━━━ Quoted passage

On 12/30/2011 3:38 PM, James Harris wrote:
I've snipped the bits about how TLS is generally accessed. Thanks for
explaining that info. It was new to me.
...
I was thinking of thread_excep being at a fixed location so it could
literally be checked with one instruction:
if it is a global though, it is not a TLS.
otherwise, I guess it would need to be changed around by the scheduler
or something (register variables with scheduler, and it saves/restores
their values on context switches or something?...).
Yes. The task switcher would include code along the lines of
push [thread_excep]
for the outgoing task and, for the incoming task,
pop [thread_excep]
Since the word would be checked many times between task switches this
is much faster than following a structure off FS or similar.
possibly, however the issue then partly becomes:
how does the task switcher know where the variable is?...
possible options:
do it like the BIOS, with every task having a dedicated kernel area
which is also accessible to the userspace process;
the shared-object or DLL holding the variable is "owned" by the
OS/kernel (the kernel then depends on the presence of the library and on
the location of the variable within the library).
...
As thread_excep would be accessed very frequently it would be changed
explicitly on a context switch. That doesn't apply to the bulk of the
thread info, though, which might be wanted by the task. Most of that
info would be changed simply by updating a pointer. For example, as
well as there being
thread_excep: resd 1
in a page that the user-mode task can update there would also be
thread_data_p: resd 1
in a page which, to the task, was read-only. On a context switch both
words would be updated. This keeps thread switching minimal yet allows
the user-mode program easy and fast access to the kinds of things it
may want info on. For example, if the program wanted its thread id it
might find it at thread_data_p->id.
Incidentally, these could be wrapped in getter and setter functions
but, alternatively, for performance they can be linked to fixed
locations.

━━━━━━
━━━ Material provided

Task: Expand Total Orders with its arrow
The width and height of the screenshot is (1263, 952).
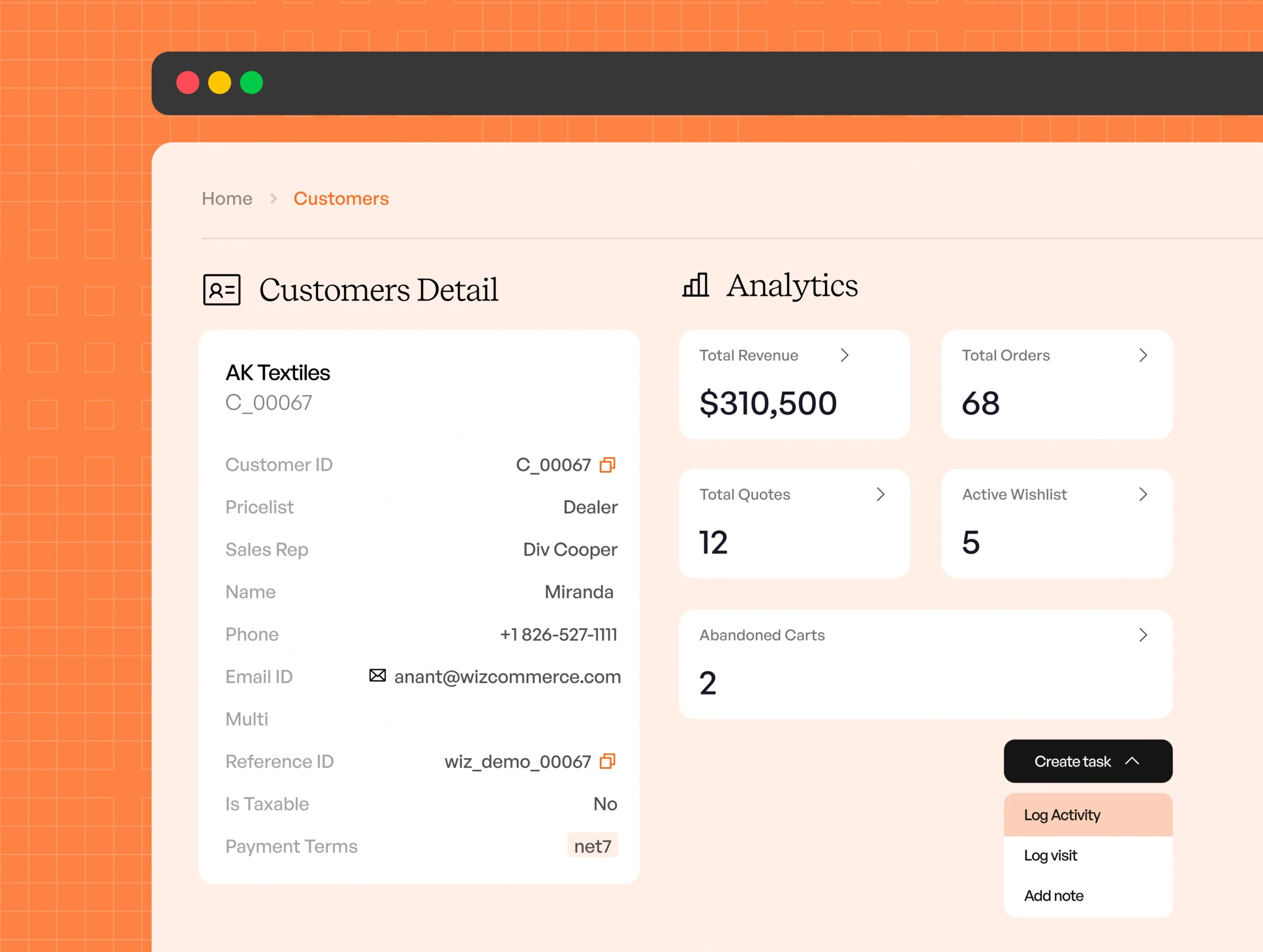Action: tap(1143, 355)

━━━━━━

§ **What this exercise asks**
1 – Using the forum post on thread_excep above, answer these questions:
(a) What instruction would the task switcher include for the outgoing task?
(b) What declaration would sit in a page that is read-only to the task?
(c) Where might the program find its thread id?
2 – Decide whether each statement agrees with the forum post on thread_excep, answering yes or no and quoting the words that settle it:
(a) The word would be checked only once between task switches.
(b) Both words would be updated on a context switch.
(c) Getter and setter functions are the only way to reach these values.
3 – Retype the forum post on thread_excep from "Yes. The task" up to and including "FS or similar.".

§ **Solutions by task**
1 –
(a) push [thread_excep]
(b) thread_data_p: resd 1
(c) At thread_data_p->id.

2 –
(a) No: "Since the word would be checked many times between task switches"
(b) Yes: "On a context switch both words would be updated."
(c) No: "but, alternatively, for performance they can be linked to fixed locations."

3 –
Yes. The task switcher would include code along the lines of
push [thread_excep]
for the outgoing task and, for the incoming task,
pop [thread_excep]
Since the word would be checked many times between task switches this
is much faster than following a structure off FS or similar.